YOUR TASK:
Render the lines of the data from the one containing "This screenshot has height=801, width=1512." through the one containing "Looking at the", inclusive, as a Markdown table with the columns Row and Line, skipping any blank lines and omitting the pictures.

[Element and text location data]
☆ ☆ ☆ ☆
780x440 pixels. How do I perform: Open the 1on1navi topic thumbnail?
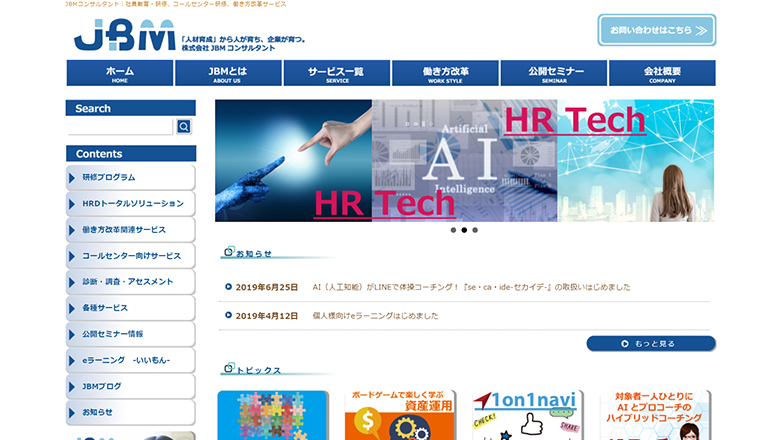pos(528,416)
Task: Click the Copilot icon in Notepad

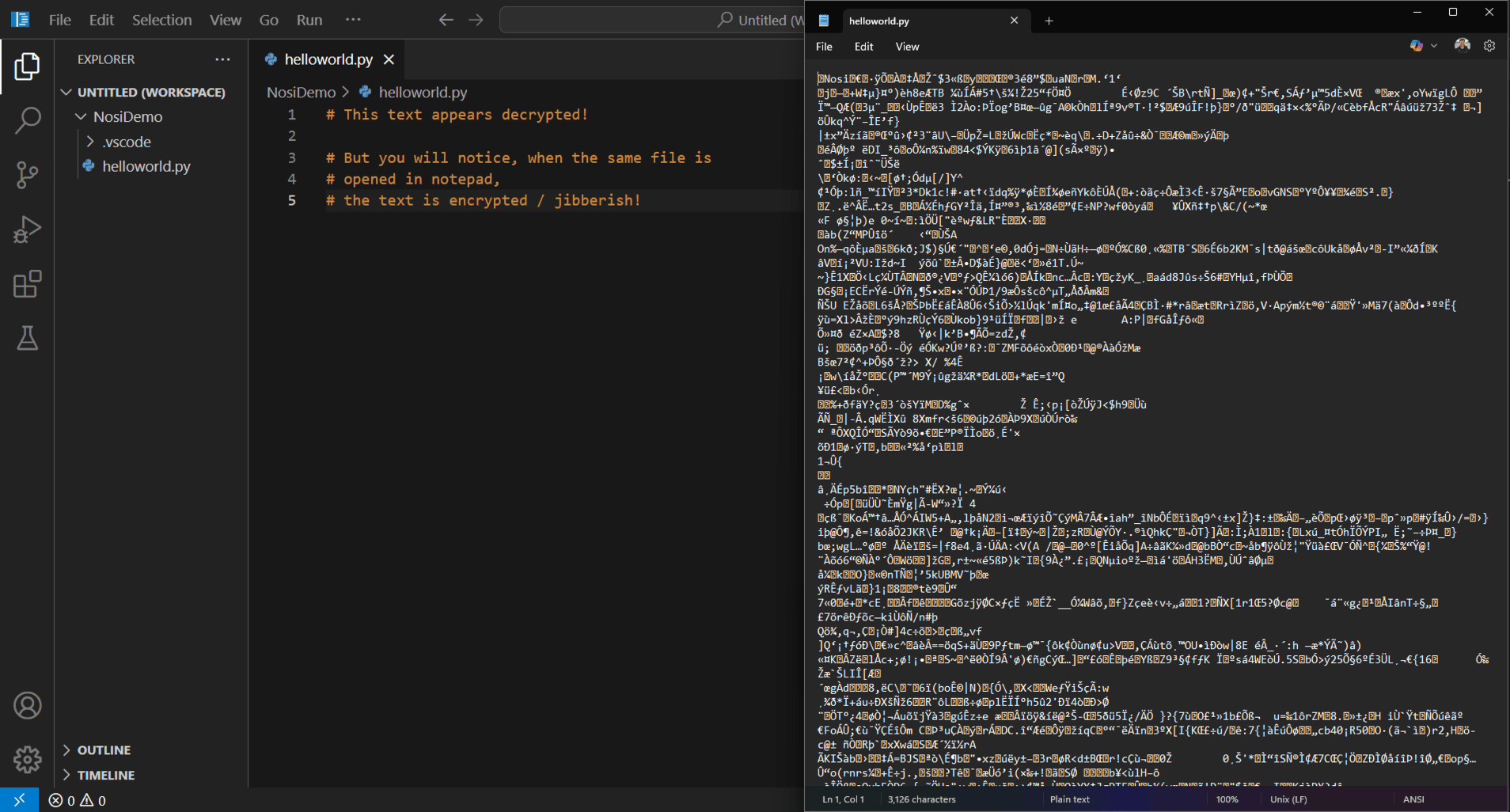Action: coord(1417,46)
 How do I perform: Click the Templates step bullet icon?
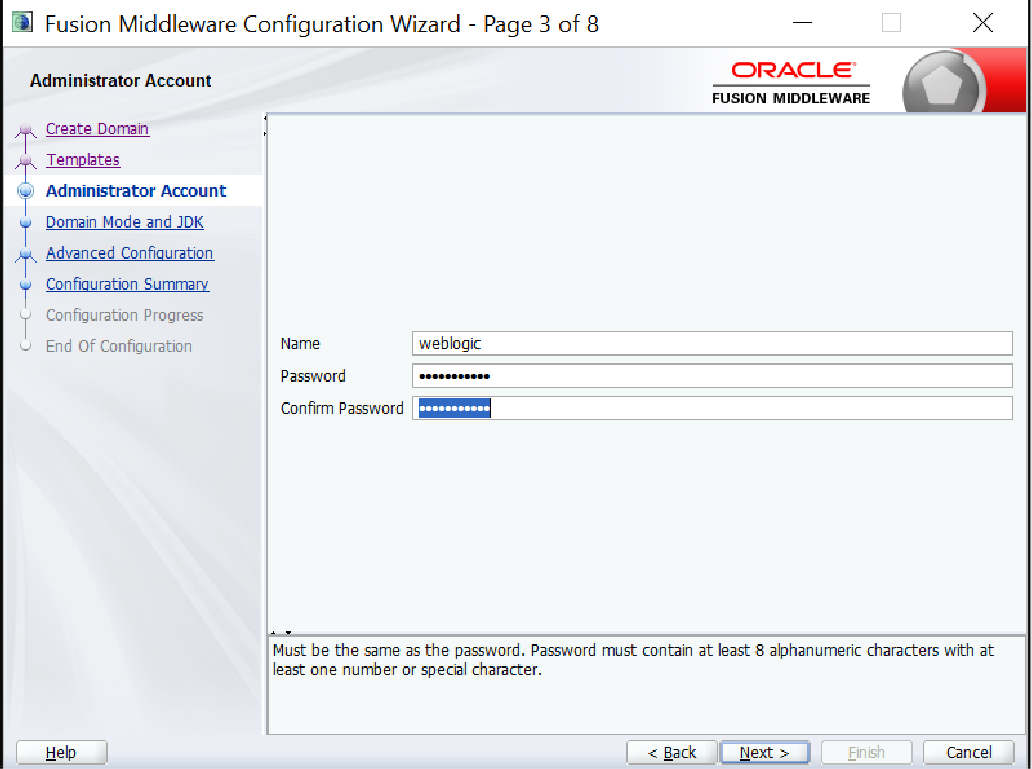[26, 161]
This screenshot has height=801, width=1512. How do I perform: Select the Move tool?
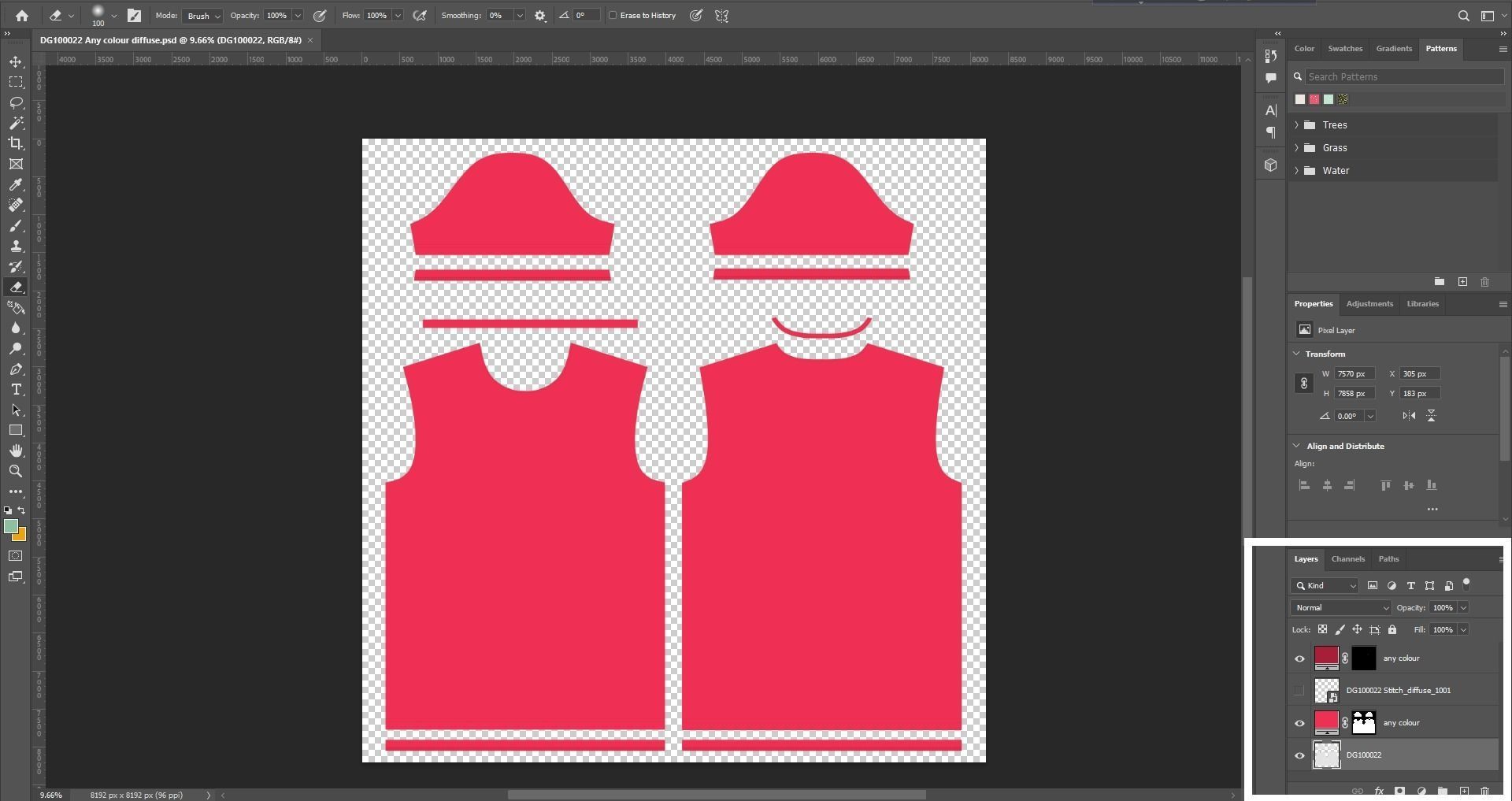coord(16,62)
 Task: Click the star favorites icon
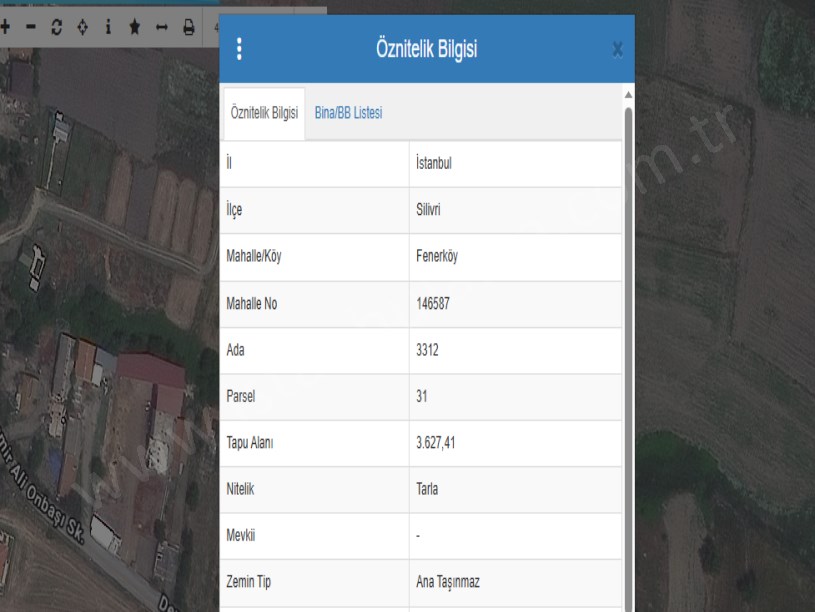point(134,27)
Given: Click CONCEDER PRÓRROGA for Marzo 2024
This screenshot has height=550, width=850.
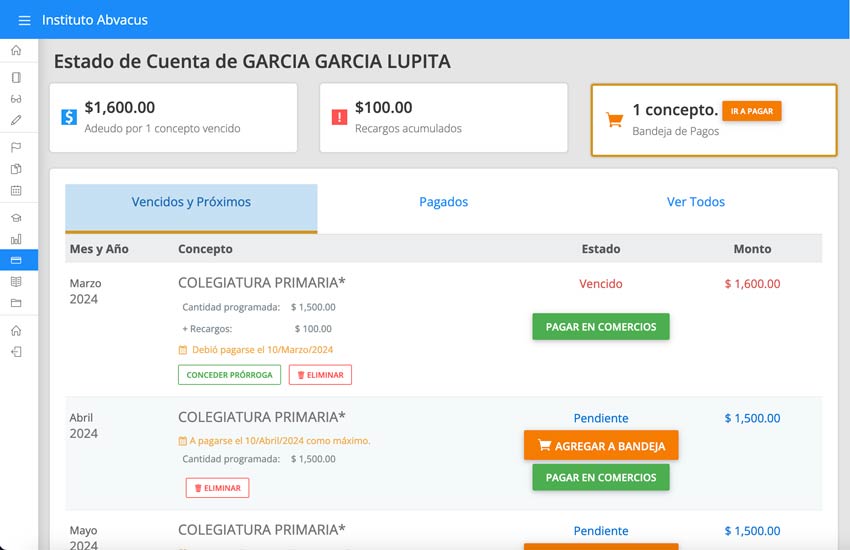Looking at the screenshot, I should [x=229, y=375].
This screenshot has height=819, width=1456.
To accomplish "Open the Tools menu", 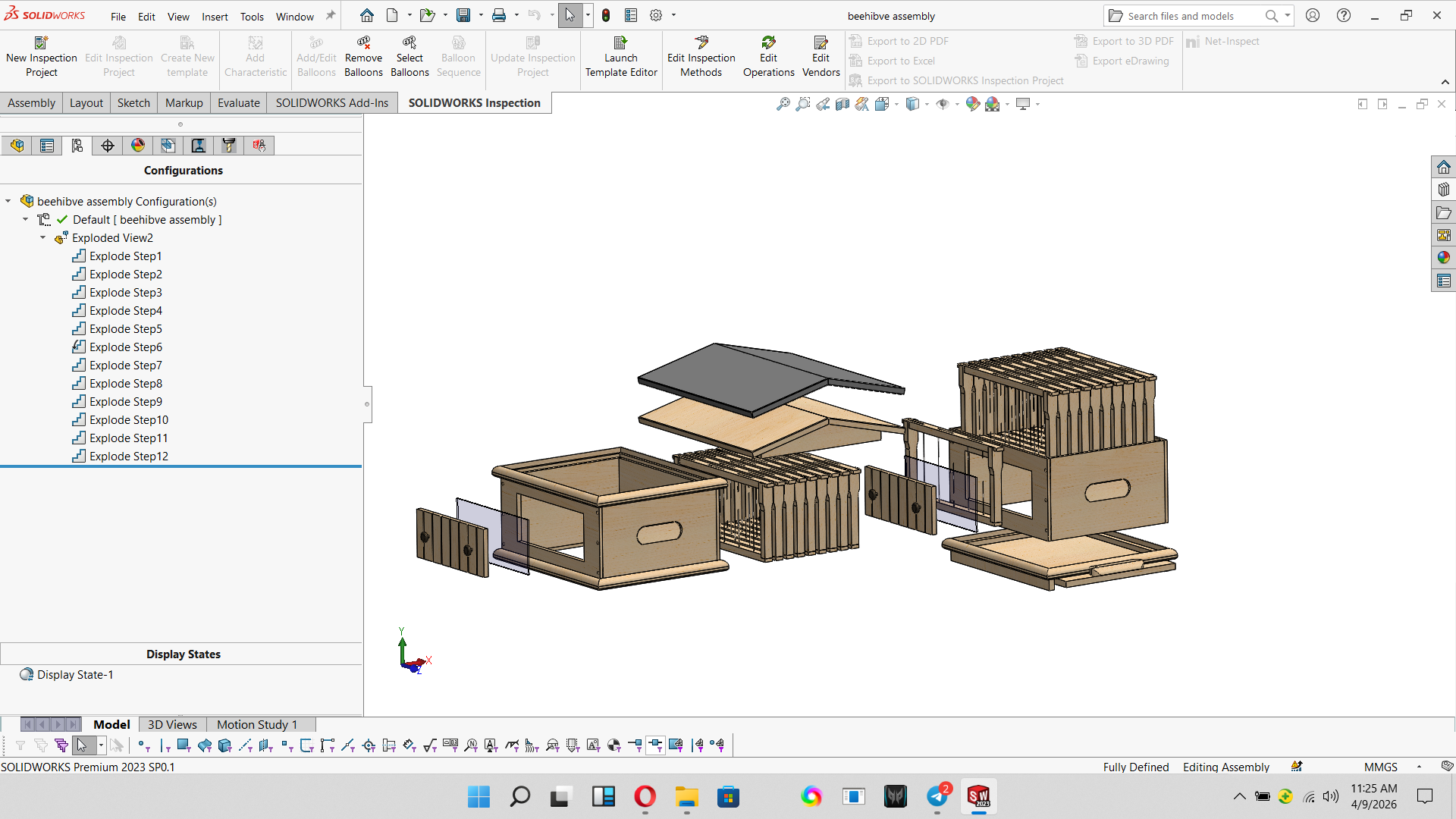I will point(252,16).
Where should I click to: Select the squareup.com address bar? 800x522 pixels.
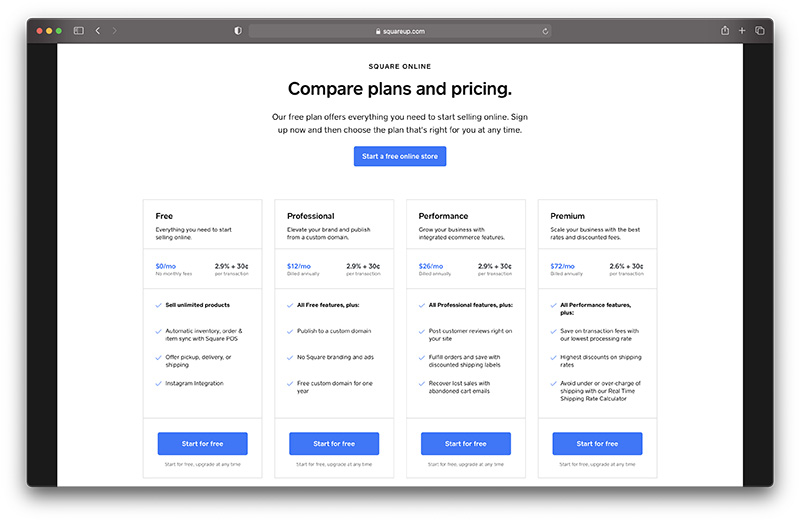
☆ ☆ ☆ ☆
RESPONSE FOR THIS EXERCISE:
| Row | Line |
|---|---|
| 1 | This screenshot has height=801, width=1512. How do I perform: Select the Move tool? |
| 2 | coord(16,62) |
| 3 |  Task: Click the star favorites icon |
| 4 | point(134,27) |
| 5 | Given: Click CONCEDER PRÓRROGA for Marzo 2024 |
| 6 | This screenshot has height=550, width=850. |
| 7 | Looking at the screenshot, I should [x=229, y=375]. |